Chapter I. Introductory.—Early History of the British Museum. II. A Group of Archæologists and Classical Explorers. III. The Collectors of the Cracherode, Lansdowne, Burney, and Egerton Libraries, and of the appendant Collections. IV. The King’s Library—its Collector and its Donor. V. The Founder of the Banksian Museum and Library.

“The King made this Ordinance:—That there should be a mission of three of the brethren of Solomon’s House, whose errand was only to give us knowledge of the affairs and state of those countries to which they were designed, and especially of the Sciences ... and Inventions of all the World; and withal to bring us books, instruments, and patterns in every kind....

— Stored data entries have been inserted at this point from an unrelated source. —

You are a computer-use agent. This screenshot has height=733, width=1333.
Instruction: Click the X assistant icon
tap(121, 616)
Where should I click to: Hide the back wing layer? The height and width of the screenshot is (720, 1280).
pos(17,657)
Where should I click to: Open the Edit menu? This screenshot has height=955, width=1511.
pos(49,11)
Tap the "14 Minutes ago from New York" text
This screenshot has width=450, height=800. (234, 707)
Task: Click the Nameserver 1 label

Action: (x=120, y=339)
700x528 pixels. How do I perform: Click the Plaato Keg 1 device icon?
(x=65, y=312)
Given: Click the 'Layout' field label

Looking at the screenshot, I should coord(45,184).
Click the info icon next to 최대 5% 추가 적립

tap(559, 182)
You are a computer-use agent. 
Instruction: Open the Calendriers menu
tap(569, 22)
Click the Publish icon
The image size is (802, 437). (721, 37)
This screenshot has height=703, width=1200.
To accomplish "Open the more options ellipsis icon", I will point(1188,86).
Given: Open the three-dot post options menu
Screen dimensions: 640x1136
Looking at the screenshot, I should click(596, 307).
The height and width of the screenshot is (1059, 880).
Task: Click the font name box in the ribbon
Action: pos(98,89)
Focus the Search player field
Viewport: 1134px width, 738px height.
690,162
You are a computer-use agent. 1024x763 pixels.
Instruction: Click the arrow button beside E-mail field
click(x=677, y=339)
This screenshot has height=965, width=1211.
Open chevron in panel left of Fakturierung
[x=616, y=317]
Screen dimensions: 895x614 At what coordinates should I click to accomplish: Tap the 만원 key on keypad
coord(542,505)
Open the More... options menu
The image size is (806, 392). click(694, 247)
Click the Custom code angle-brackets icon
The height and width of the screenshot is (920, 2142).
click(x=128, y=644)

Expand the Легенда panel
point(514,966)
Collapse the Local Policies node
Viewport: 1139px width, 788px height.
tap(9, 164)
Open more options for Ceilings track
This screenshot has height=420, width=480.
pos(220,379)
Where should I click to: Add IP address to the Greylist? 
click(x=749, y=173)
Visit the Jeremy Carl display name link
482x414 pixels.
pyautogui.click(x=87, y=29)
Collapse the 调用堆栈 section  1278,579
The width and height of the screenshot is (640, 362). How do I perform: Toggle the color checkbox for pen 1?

“We have also precious stones, of all kinds; many of them of great beauty.... Also, store of fossils.... But we do hate all impostures and lies, insomuch as we have severally forbidden it to all our fellows, under pain of ignominy or fines, that they do not show any natural work or thing adorned or swelling, but only pure as it is, without affectation of showing marvels....

“We have also those who take care to consider of the former labours and Collections, and out of them to direct new explorations ... more penetrating into Nature than the former.... Upon every invention of value we erect a statue to the inventor, and give him a liberal and honourable reward.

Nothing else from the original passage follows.